Prompt >> Without leaving out a single line, restate the entries below exactly.

Extracted data entries
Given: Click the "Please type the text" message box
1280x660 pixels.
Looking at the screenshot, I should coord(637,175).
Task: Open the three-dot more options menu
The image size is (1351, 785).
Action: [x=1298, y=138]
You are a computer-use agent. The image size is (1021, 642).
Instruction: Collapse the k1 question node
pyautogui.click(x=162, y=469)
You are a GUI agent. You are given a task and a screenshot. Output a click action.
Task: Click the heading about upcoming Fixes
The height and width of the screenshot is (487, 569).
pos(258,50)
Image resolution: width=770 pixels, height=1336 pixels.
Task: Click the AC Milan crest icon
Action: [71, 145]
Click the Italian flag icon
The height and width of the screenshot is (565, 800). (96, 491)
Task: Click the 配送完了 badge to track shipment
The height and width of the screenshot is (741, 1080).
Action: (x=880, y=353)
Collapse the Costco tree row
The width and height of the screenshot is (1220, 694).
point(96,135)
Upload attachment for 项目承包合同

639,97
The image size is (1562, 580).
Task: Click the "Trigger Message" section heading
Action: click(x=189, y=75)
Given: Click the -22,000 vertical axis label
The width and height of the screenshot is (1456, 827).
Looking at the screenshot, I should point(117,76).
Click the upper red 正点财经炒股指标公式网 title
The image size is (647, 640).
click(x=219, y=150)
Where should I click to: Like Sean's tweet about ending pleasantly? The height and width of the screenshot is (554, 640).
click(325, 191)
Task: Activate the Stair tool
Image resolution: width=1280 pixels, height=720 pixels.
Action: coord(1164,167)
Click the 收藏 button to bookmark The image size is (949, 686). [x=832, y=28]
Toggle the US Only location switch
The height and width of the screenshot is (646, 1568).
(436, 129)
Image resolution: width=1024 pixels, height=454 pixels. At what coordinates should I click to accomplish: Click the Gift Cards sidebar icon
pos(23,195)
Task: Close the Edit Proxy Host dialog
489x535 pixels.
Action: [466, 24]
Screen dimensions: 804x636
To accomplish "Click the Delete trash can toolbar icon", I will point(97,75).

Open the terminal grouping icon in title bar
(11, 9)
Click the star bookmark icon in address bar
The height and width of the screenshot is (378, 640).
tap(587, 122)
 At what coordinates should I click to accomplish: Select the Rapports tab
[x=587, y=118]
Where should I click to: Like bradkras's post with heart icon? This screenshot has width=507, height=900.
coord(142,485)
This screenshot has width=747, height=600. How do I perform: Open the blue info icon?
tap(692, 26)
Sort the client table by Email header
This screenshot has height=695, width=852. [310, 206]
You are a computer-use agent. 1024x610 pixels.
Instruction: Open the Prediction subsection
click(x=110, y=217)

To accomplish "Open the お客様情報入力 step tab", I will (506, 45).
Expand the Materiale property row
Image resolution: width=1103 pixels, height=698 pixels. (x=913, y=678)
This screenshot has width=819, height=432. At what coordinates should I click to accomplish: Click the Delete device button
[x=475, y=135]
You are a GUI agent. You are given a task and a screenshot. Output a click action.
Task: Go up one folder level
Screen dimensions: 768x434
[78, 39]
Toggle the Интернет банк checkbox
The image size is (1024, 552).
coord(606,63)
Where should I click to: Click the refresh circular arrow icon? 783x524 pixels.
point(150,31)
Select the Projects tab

Solution to this exercise >>
Given: Click the "Please type the text" message box
1280x660 pixels.
Looking at the screenshot, I should coord(637,175).
Task: Open the three-dot more options menu
The image size is (1351, 785).
Action: [x=1298, y=138]
You are a computer-use agent. The image size is (1021, 642).
Instruction: Collapse the k1 question node
pyautogui.click(x=162, y=469)
You are a GUI agent. You are given a task and a screenshot. Output a click action.
Task: Click the heading about upcoming Fixes
The height and width of the screenshot is (487, 569).
pos(258,50)
Image resolution: width=770 pixels, height=1336 pixels.
Task: Click the AC Milan crest icon
Action: [71, 145]
Click the Italian flag icon
The height and width of the screenshot is (565, 800). (96, 491)
Task: Click the 配送完了 badge to track shipment
The height and width of the screenshot is (741, 1080).
Action: (x=880, y=353)
Collapse the Costco tree row
The width and height of the screenshot is (1220, 694).
point(96,135)
Upload attachment for 项目承包合同

639,97
The image size is (1562, 580).
Task: Click the "Trigger Message" section heading
Action: click(x=189, y=75)
Given: Click the -22,000 vertical axis label
The width and height of the screenshot is (1456, 827).
Looking at the screenshot, I should point(117,76).
Click the upper red 正点财经炒股指标公式网 title
The image size is (647, 640).
click(x=219, y=150)
Where should I click to: Like Sean's tweet about ending pleasantly? The height and width of the screenshot is (554, 640).
click(325, 191)
Task: Activate the Stair tool
Image resolution: width=1280 pixels, height=720 pixels.
Action: coord(1164,167)
Click the 收藏 button to bookmark The image size is (949, 686). [x=832, y=28]
Toggle the US Only location switch
The height and width of the screenshot is (646, 1568).
(436, 129)
Image resolution: width=1024 pixels, height=454 pixels. At what coordinates should I click to accomplish: Click the Gift Cards sidebar icon
pos(23,195)
Task: Close the Edit Proxy Host dialog
489x535 pixels.
Action: [466, 24]
Screen dimensions: 804x636
To accomplish "Click the Delete trash can toolbar icon", I will point(97,75).

Open the terminal grouping icon in title bar
(11, 9)
Click the star bookmark icon in address bar
The height and width of the screenshot is (378, 640).
tap(587, 122)
 At what coordinates should I click to accomplish: Select the Rapports tab
[x=587, y=118]
Where should I click to: Like bradkras's post with heart icon? This screenshot has width=507, height=900.
coord(142,485)
This screenshot has width=747, height=600. How do I perform: Open the blue info icon?
tap(692, 26)
Sort the client table by Email header
This screenshot has height=695, width=852. [310, 206]
You are a computer-use agent. 1024x610 pixels.
Instruction: Open the Prediction subsection
click(x=110, y=217)

To accomplish "Open the お客様情報入力 step tab", I will (506, 45).
Expand the Materiale property row
Image resolution: width=1103 pixels, height=698 pixels. (x=913, y=678)
This screenshot has width=819, height=432. At what coordinates should I click to accomplish: Click the Delete device button
[x=475, y=135]
You are a GUI agent. You are given a task and a screenshot. Output a click action.
Task: Go up one folder level
Screen dimensions: 768x434
[78, 39]
Toggle the Интернет банк checkbox
The image size is (1024, 552).
coord(606,63)
Where should I click to: Click the refresh circular arrow icon? 783x524 pixels.
point(150,31)
Select the Projects tab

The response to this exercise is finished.